Matilde hubiera querido compartir un café con aquellos que le decían “pequeña burguesa” cuando aún era una niña que desobedecía en casa. Sobre todo con el amigo de su hermano al que los militares arrojaron dormido desde un avión. La médica aún se descubre en aquella militante de causas románticas que aspiraba a un mundo más digno que este. Ella no quería un lugar en este sistema, luchaba para cambiarlo todo. Ponerlo patas hacia arriba para disponer del poder que no pudiera servir en bandeja el sudor de los trabajadores a los mercaderes y lobistas. Pero, las revoluciones necesitan de las almas bondadosas, con la ternura de los que darían la vida por los otros. Y la doctora Glineur fue siempre esa confluencia donde el amor y el coraje se entrelazan sin más razón que las propias convicciones. Como la ganadora del Nobel, Marie Curie, quien decidió no patentar ninguno de sus inventos. La inspiradora Frida Kahlo, resuelta a disponer la mayor pasión en cada pincelada de sus cuadros impregnados de feminismo. Y la decidida Rosa Parks, quien se negó a darle un asiento del colectivo a un hombre blanco antes de encadenarse a los brazos de Martin Luther King, durante las marchas que hicieron temblar al imperio desde Alabama hasta Detroit.
Gustavo Porqueres fue juez y el amor de su vida. El día que la trasladaron a Córdoba sin ninguna orden que legalizara el acto, Gustavo subió al mismo auto en el que viajaba el padre de Matilde. Los policías los detuvieron y simularon fusilar a don Glineur Berne. En las calles de la Docta, impregnadas por el tufillo de la represión, el magistrado pudo asegurarse que Matilde ingresara viva a la temible D2. Hay muchas formas de enamorarse, ninguna podría superar el vínculo de los que deciden poner todo en juego por el abrazo que alguna vez llegará. En esos días de encierro aprendió a valorar el aporte de las ratas. Cuando los roedores se acercaban al depósito de la comida que le dejaban en el suelo los torturadores, sabía que los milicos se habían alejado por un tiempo. Era esa tregua que solo se entiende en la supervivencia.

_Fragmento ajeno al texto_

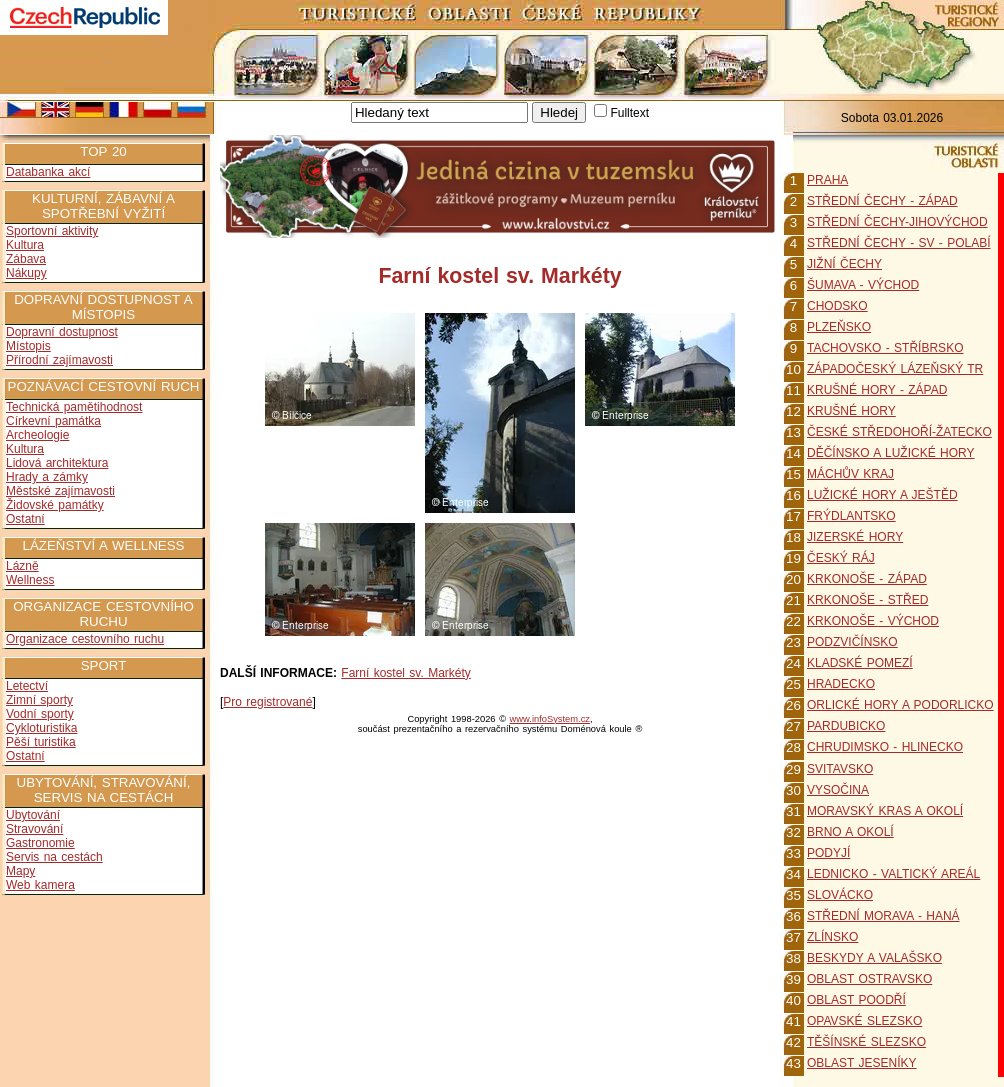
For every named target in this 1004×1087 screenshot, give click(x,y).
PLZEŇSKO (839, 327)
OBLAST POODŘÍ (856, 1000)
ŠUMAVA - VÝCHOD (863, 285)
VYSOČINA (838, 790)
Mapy (20, 871)
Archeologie (37, 435)
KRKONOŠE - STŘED (867, 600)
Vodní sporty (40, 714)
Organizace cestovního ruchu (85, 639)
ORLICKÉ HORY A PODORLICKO (900, 705)
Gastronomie (40, 843)
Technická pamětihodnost (74, 407)
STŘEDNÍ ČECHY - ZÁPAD (882, 201)
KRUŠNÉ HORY (851, 411)
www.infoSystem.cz (550, 719)
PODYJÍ (828, 853)
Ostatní (25, 519)
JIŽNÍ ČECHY (844, 264)
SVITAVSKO (840, 769)
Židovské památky (55, 505)
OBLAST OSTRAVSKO (869, 979)
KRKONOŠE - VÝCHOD (873, 621)
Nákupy (26, 273)
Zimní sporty (39, 700)
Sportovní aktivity (52, 231)
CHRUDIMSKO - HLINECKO (885, 747)
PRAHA (827, 180)
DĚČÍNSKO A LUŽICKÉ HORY (891, 453)
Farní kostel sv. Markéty (405, 673)
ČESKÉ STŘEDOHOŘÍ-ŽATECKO (899, 432)
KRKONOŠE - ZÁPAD (867, 579)
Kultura (25, 245)
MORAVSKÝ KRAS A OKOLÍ (885, 811)
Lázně (22, 566)
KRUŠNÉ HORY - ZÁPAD (877, 390)
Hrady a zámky (47, 477)
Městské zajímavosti (60, 491)
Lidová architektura (57, 463)
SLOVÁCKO (840, 895)
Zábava (26, 259)
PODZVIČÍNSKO (852, 642)
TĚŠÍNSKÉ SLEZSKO (866, 1042)
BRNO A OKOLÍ (850, 832)
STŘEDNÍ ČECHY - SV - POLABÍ (898, 243)
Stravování (34, 829)
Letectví (27, 686)
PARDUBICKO (846, 726)
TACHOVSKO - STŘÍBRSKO (885, 348)
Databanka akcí (48, 172)
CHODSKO (837, 306)
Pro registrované (267, 702)
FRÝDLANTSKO (851, 516)
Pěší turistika (41, 742)
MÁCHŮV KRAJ (850, 474)
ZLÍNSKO (832, 937)
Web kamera (40, 885)
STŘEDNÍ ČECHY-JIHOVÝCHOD (897, 222)
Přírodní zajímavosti (59, 360)
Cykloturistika (41, 728)
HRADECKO (841, 684)
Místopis (28, 346)
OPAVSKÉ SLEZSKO (864, 1021)
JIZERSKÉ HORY (855, 537)
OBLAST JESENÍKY (862, 1063)
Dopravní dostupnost (62, 332)
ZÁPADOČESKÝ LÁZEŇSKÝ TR (895, 369)
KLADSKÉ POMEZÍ (860, 663)
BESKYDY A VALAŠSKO (874, 958)
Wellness (30, 580)
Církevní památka (53, 421)
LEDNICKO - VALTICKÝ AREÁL (893, 874)
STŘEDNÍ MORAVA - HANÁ (883, 916)
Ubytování (33, 815)
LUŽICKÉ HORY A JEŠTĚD (882, 495)
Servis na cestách (54, 857)
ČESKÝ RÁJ (841, 558)
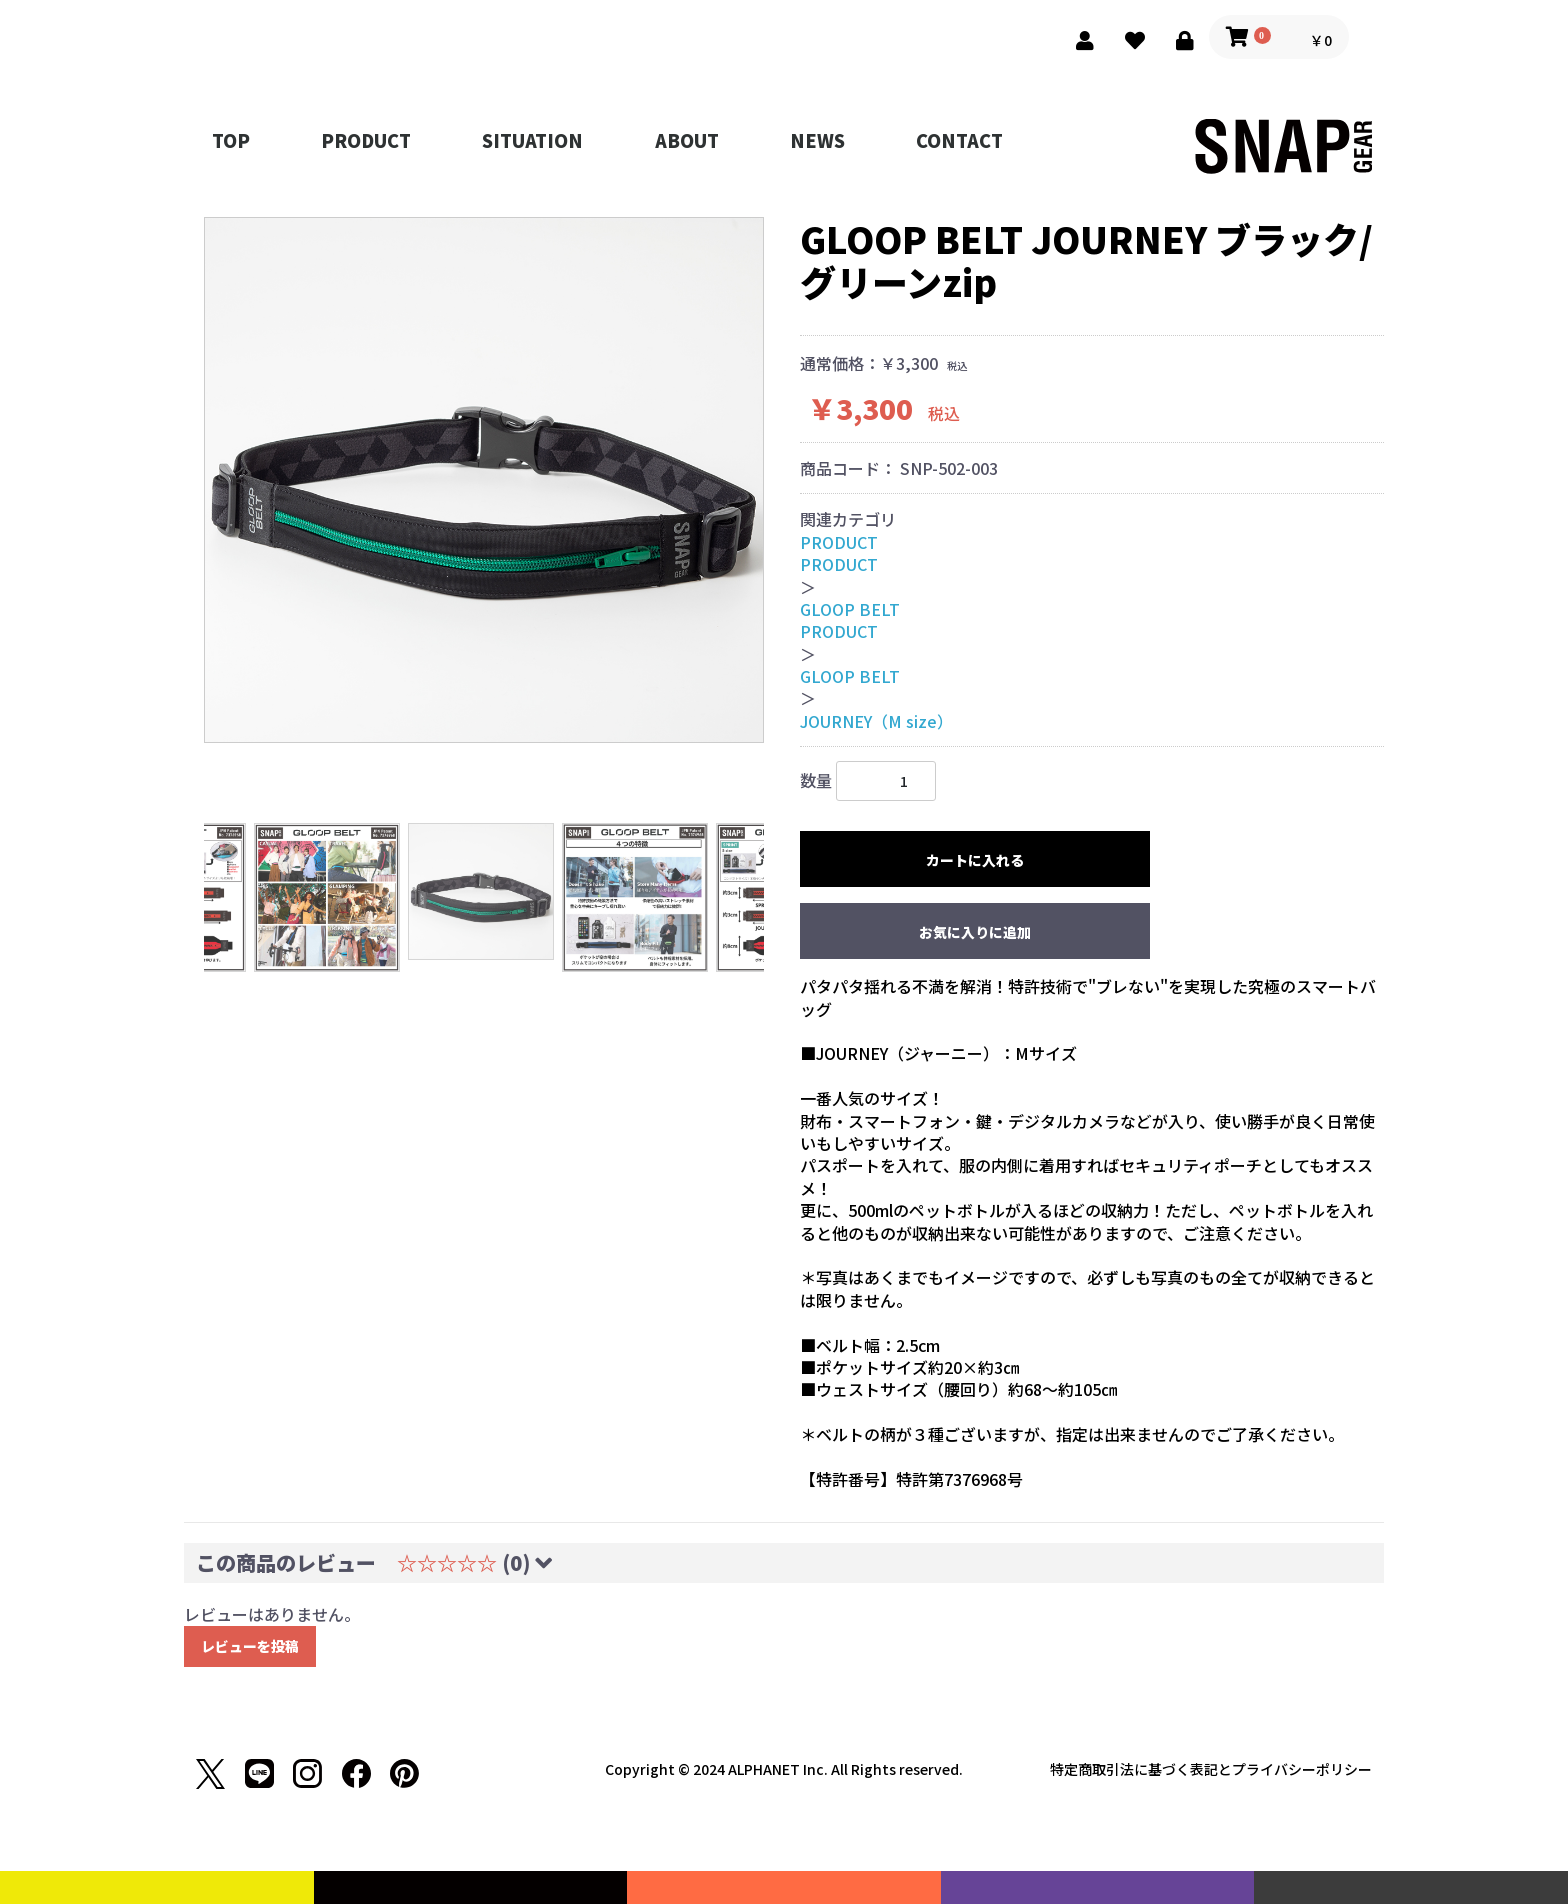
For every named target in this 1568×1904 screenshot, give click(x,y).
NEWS (817, 140)
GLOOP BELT (850, 609)
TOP (231, 140)
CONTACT (959, 140)
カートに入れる (975, 860)
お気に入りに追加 (975, 932)
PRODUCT (366, 140)
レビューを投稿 (250, 1646)
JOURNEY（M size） (876, 721)
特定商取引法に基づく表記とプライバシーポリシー (1211, 1769)
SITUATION (532, 140)
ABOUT (687, 140)
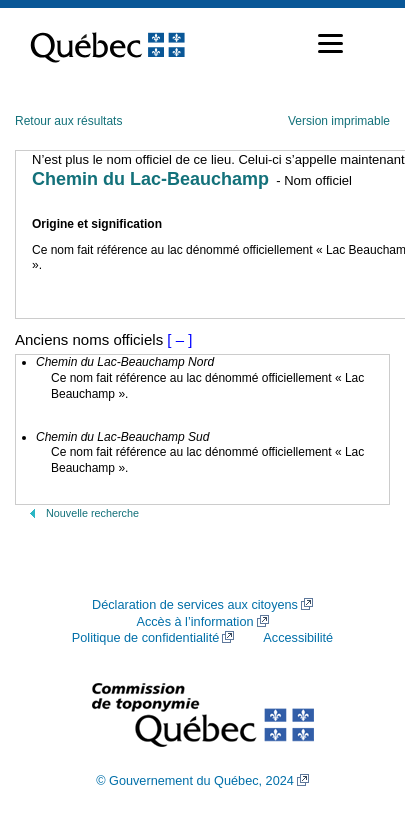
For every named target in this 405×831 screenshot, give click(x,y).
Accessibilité (298, 638)
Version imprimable (339, 121)
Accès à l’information (194, 622)
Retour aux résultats (68, 121)
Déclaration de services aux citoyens (195, 605)
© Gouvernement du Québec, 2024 (195, 781)
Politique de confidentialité (145, 638)
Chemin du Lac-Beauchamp (150, 179)
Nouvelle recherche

Ni el maldito Cáncer ni las desigualdades profundas, pudieron con la doctora Matilde, la mujer que muestra sus dientes con un corazón exaltado por tantos años de gritos de bronca. El mandato apretujado en un músculo que siempre latió por las mismas verdades. Y la coherente convicción de la médica capaz de hallar remedio para la pena, como en La Jardinera de Violeta Parra. Un instante para heredar las flores de su rebeldía y curarnos en ellas.